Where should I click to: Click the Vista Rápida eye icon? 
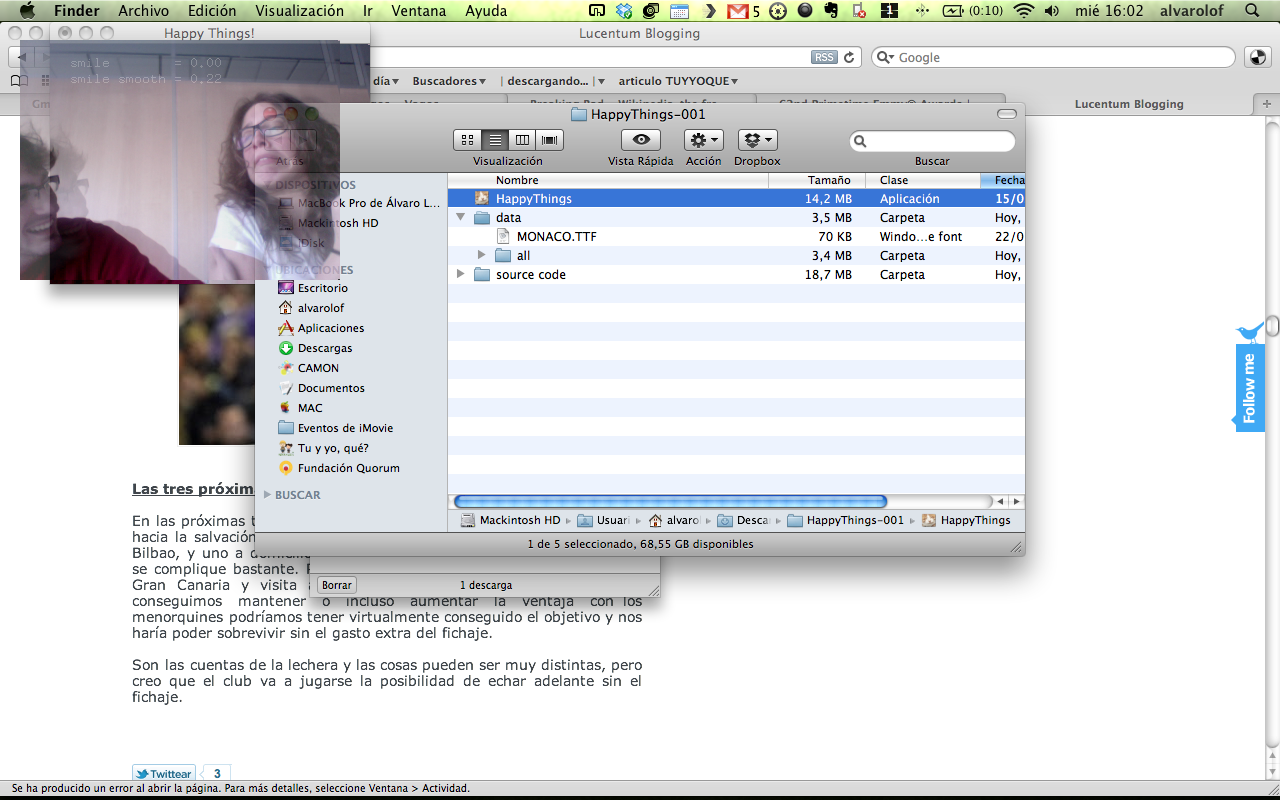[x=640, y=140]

-.-.-

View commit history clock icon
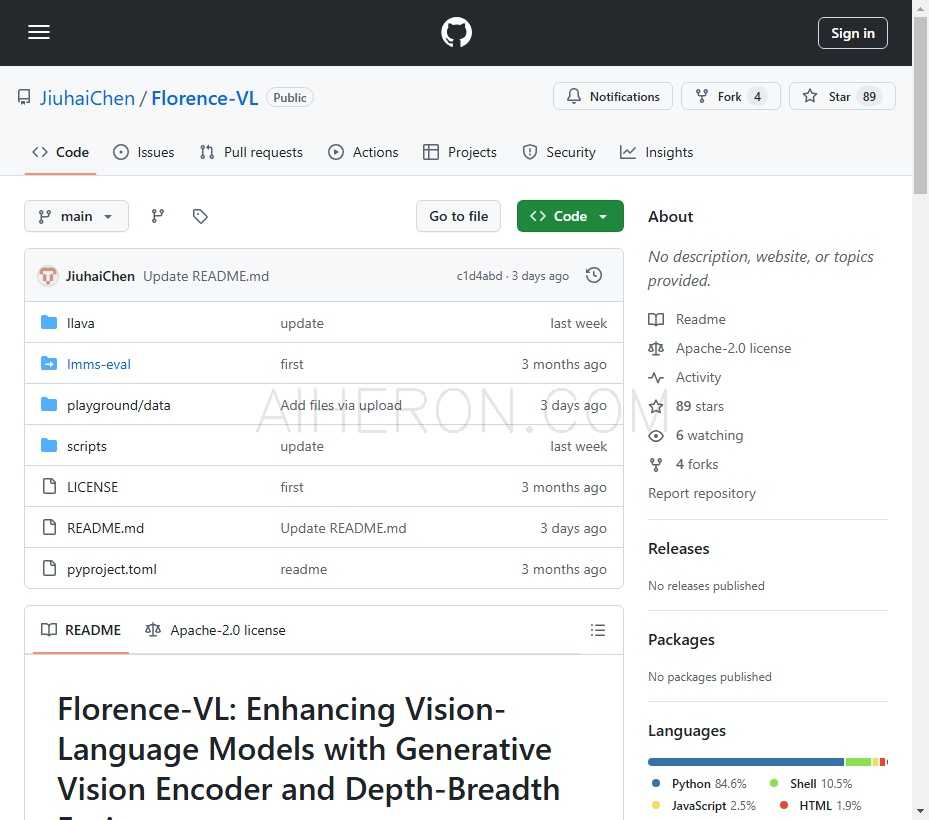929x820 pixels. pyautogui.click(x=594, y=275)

-.-.-

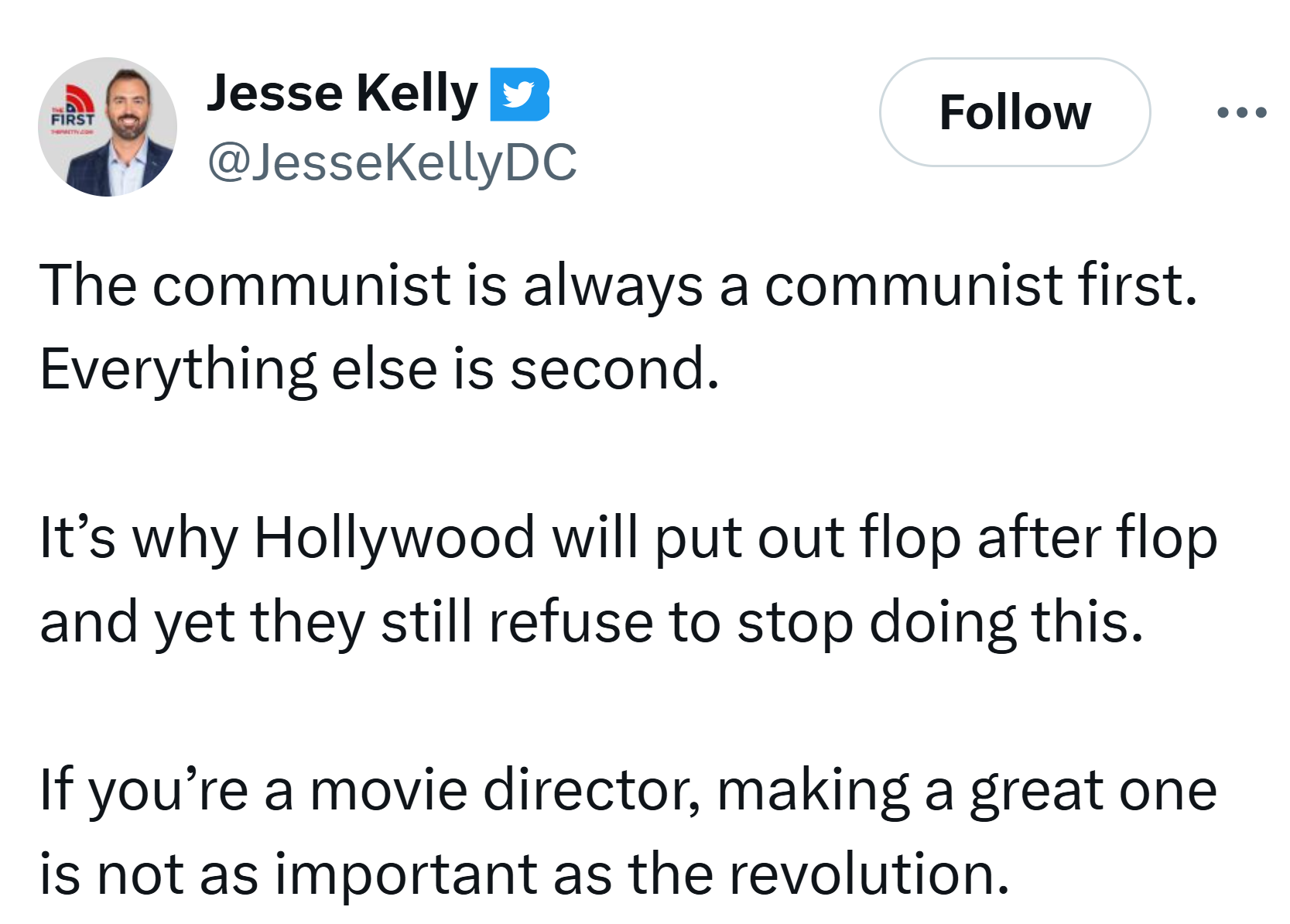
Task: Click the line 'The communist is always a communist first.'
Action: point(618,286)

-.-.-

__TASK DETAILS__
Lay out the record lines from the line with "Where should I" up to and including the line with "[x=640, y=140]" as a Markdown table with the columns Row and Text, one numbered row per line, skipping blank lines. Leave the pictures out.

__TASK RESPONSE__
| Row | Text |
|---|---|
| 1 | Where should I click to: Click the Vista Rápida eye icon?  |
| 2 | [x=640, y=140] |